Tuesday, October 09, 2007

Malware as a Service

Update 10.30.2007: Another gem from Scott Berinato. This story covers a website called "loads.cc" (NSFW), which sounds like what you'd get if you crossed Amazon Elastic Compute Cloud (EC2) with the Malware industry. Spooky business models from criminal world.

Most of the time us webappsec people are a world’s apart from the traditional A/V and malware industry involved in reverse engineering rootkits, creating signatures, taking down botnets, tracking fraud, etc. We read the headline snippets sure, but don’t really have the time to keep up with what’s happening at ground level. So when Scott Berinato of CIO.com passed along his latest and VERY in depth thee-part article documenting the evolution Malware Industry through infiltrating fraud rings, I was definitely interested. The text is definitely illuminating as it talks about groups such as the Russian Business Network, ShadowCrew, HangUp Team, 76service and others and how they’re turning the industry into “Malware as a Service” (MaaS). Web 2.0 models are for everyone I guess. I even saw that Hoff got into the action, saying something about how we was thirsty. :)

I pulled out some quotes I thought were particularly thought provoking.

“Jackson found a full-fledged e-commerce operation. It was slick and accessible, with comprehensive product offerings and a strong customer focus. Jackson, no one really, had ever seen anything like it. So business-like. So fully conceived. So professional.”

“Gozi represents the shift taking place in Internet crime, from software-based attacks to a service-based economy.”

“Electronic crime has evolved, from an episodic problem, like bank robberies carried out by small gangs, to a chronic one, like drug trafficking run by syndicates.”

“When Jackson logged in, the genius of 76service became immediately clear. 76service customers weren’t weren’t paying for already-stolen credentials. Instead, 76service sold subscriptions or “projects” to Gozi-infected machines.”

“Some of those account holders managed to make several cash transfers up to $49,000. “They’re playing with limits on fraud,” says Jackson. That is, they know the banks won’t flag 5 transfers under 50 grand, but will flag one $250,000 transfer.”

“There are two key tenets underscoring that success: Distributed pain with concentrated gain, and distributed risk.”

“The Internet criminals’ model perfectly mirrors the drug cartel model, which relies on a stratified market that spreads the risk out to pushers, distributors, mules, manufacturers, and all the money flows up, to the cartel.”

“Business is good. Internet criminals operate with de facto immunity. The pool of vulnerable computers to exploit remains massive. The target financial institutions still treat their crime as acceptable loss. Law enforcement is otherwise occupied.
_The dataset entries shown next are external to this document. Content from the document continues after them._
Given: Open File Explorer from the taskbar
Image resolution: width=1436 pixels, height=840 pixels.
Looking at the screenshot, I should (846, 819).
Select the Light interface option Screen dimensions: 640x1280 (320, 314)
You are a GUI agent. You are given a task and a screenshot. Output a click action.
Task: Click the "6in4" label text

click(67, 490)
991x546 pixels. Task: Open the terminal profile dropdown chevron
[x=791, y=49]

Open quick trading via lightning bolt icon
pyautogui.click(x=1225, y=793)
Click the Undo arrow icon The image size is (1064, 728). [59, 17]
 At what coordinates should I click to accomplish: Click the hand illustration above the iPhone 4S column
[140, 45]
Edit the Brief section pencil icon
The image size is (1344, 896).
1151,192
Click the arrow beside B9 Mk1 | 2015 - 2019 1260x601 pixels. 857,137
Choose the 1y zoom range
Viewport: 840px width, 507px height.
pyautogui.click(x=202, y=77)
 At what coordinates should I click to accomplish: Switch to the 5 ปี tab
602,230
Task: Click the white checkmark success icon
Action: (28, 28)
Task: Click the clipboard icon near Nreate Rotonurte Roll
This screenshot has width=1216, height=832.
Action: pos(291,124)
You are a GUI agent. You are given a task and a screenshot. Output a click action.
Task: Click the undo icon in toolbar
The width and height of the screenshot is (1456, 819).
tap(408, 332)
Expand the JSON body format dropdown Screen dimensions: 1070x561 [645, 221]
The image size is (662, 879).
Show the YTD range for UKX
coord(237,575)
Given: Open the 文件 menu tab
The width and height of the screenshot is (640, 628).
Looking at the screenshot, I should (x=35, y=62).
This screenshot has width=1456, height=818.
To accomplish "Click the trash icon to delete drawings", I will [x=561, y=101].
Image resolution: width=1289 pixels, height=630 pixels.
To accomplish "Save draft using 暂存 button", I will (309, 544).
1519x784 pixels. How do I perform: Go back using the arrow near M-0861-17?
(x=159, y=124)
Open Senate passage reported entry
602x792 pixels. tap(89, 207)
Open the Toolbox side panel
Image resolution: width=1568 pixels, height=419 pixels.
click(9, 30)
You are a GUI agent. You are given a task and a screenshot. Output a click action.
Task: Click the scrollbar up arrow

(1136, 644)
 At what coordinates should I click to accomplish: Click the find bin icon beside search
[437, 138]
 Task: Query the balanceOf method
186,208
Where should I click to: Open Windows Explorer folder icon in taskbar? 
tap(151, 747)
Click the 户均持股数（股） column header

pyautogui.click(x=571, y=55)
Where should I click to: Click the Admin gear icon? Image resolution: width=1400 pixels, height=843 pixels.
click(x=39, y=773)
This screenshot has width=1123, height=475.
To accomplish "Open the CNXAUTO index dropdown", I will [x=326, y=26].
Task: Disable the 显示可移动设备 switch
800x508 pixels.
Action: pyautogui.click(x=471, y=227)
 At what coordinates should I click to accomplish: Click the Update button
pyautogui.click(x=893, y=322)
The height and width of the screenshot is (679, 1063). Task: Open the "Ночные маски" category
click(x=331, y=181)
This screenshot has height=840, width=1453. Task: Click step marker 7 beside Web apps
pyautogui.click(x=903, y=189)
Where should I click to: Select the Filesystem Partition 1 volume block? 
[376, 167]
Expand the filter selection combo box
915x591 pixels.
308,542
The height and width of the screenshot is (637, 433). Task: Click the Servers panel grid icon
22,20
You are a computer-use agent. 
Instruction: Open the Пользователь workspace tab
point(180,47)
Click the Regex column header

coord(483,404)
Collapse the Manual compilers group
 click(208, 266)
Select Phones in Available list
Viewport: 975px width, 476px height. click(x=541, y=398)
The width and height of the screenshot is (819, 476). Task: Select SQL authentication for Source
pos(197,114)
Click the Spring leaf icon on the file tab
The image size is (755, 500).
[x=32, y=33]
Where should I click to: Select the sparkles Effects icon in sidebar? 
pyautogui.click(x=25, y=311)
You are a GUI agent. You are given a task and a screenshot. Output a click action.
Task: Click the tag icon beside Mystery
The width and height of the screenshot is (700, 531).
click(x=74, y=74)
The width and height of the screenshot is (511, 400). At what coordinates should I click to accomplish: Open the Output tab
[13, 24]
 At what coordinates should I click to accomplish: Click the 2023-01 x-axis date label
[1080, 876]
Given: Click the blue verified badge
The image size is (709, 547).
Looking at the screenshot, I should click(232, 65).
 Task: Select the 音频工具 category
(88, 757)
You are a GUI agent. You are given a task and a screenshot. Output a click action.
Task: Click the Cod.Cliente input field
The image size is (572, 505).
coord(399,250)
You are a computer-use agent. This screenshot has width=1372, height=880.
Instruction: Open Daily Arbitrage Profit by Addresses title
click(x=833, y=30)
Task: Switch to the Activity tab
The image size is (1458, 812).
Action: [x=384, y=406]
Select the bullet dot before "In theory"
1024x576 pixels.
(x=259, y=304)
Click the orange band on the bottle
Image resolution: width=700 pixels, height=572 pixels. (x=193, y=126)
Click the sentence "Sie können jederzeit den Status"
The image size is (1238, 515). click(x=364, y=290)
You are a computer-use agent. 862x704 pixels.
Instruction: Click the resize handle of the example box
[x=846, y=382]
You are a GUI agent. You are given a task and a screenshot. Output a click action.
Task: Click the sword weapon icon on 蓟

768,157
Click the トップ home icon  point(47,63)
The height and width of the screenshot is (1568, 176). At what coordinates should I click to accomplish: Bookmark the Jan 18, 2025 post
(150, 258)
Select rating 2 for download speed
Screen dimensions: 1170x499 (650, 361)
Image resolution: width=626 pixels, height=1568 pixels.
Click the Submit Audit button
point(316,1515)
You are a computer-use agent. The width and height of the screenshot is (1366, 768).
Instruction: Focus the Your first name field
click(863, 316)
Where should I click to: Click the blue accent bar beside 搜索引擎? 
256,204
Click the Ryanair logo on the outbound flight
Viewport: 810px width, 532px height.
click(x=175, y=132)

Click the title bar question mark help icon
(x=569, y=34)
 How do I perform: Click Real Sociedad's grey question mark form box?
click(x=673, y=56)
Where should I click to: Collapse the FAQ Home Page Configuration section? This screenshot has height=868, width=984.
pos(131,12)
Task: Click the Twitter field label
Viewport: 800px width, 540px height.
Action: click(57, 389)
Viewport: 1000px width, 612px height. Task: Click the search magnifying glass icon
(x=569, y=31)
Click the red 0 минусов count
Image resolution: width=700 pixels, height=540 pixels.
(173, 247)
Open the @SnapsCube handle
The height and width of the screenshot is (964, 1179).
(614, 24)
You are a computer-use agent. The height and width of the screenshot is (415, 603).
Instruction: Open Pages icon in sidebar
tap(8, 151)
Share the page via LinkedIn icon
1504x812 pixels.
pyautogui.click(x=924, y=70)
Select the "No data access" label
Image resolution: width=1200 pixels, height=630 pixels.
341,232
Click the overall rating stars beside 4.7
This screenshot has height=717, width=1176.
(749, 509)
And technical defenses are mere market conditions to adapt to.”

7 comments:

Anonymous said...

I'm always thirsty.

The last 2 articles I've been quoted in make me look like a bigger tool than I am.

Sigh.

/Hoff

Jeremiah Grossman said...

thirsty == beer

beer == acting like a tool.

makes sense to me! :)

Anonymous said...

Hoff - I don't think you look like a tool. I think it's kinda dark out there these days - not just on the webapp front - and your quotes help get the point across.

Plus anybody who like mojitos is clearly pretty smart.

Derek Slater
CSO

Anonymous said...

organized = business-like

just add crime

Anonymous said...

a little off topic but I thought everybody here might enjoy todays xkcd comic http://xkcd.com/327/

HostExploit said...

Thought you might enjoy a 76service follow up related to US based hosting

http://rbnexploit.blogspot.com/2007/10/rbn-76service-gozi-hangup-team-and-us.html

Anonymous said...

Believe me, all of the anti-malware companies are doing what they can to prevent and plan for these DIY kits that are all over the place. The hackers have learned that they have a sustainable market among themselves, and their continuous evolution has a lot of people over many sectors, very concerned.